**Material supplied:**
--- START ---
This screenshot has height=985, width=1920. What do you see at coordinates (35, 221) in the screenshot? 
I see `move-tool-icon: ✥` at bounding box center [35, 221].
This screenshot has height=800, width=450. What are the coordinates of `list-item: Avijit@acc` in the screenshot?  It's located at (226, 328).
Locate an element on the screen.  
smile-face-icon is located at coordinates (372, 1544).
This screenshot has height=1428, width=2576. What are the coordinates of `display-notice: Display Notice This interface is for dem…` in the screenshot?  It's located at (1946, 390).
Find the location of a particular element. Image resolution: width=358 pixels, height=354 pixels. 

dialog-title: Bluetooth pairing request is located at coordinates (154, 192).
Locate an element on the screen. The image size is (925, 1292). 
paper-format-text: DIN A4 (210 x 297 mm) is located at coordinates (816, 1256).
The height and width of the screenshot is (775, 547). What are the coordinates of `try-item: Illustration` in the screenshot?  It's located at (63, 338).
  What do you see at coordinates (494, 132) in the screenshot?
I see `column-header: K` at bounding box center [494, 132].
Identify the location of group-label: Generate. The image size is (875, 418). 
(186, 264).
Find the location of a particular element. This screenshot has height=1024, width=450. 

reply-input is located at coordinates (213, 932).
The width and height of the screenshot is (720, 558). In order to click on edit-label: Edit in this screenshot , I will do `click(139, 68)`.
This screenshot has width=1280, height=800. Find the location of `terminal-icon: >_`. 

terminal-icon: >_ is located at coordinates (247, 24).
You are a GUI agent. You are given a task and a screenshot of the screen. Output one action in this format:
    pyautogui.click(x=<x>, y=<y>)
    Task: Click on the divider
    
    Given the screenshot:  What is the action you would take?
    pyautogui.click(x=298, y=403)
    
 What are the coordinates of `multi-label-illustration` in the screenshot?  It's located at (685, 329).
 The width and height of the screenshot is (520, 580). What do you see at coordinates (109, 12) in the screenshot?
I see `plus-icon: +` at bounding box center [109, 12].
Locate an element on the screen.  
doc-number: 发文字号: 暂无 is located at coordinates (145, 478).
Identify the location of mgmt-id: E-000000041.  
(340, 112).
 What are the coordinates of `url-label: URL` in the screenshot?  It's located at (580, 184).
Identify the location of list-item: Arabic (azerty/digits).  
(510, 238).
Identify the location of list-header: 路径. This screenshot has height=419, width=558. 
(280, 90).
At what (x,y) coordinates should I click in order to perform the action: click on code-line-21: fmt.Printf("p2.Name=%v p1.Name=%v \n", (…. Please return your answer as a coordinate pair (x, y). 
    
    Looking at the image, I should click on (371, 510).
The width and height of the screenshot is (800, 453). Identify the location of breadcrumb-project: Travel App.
--- END ---
**What to work on:** List each line in the records above that contains the word "Identify".

**Answer for the task:**
Identify the location of group-label: Generate. The image size is (875, 418). 
Identify the location of mgmt-id: E-000000041.  
Identify the location of list-item: Arabic (azerty/digits).  
Identify the location of list-header: 路径. This screenshot has height=419, width=558. 
The width and height of the screenshot is (800, 453). Identify the location of breadcrumb-project: Travel App.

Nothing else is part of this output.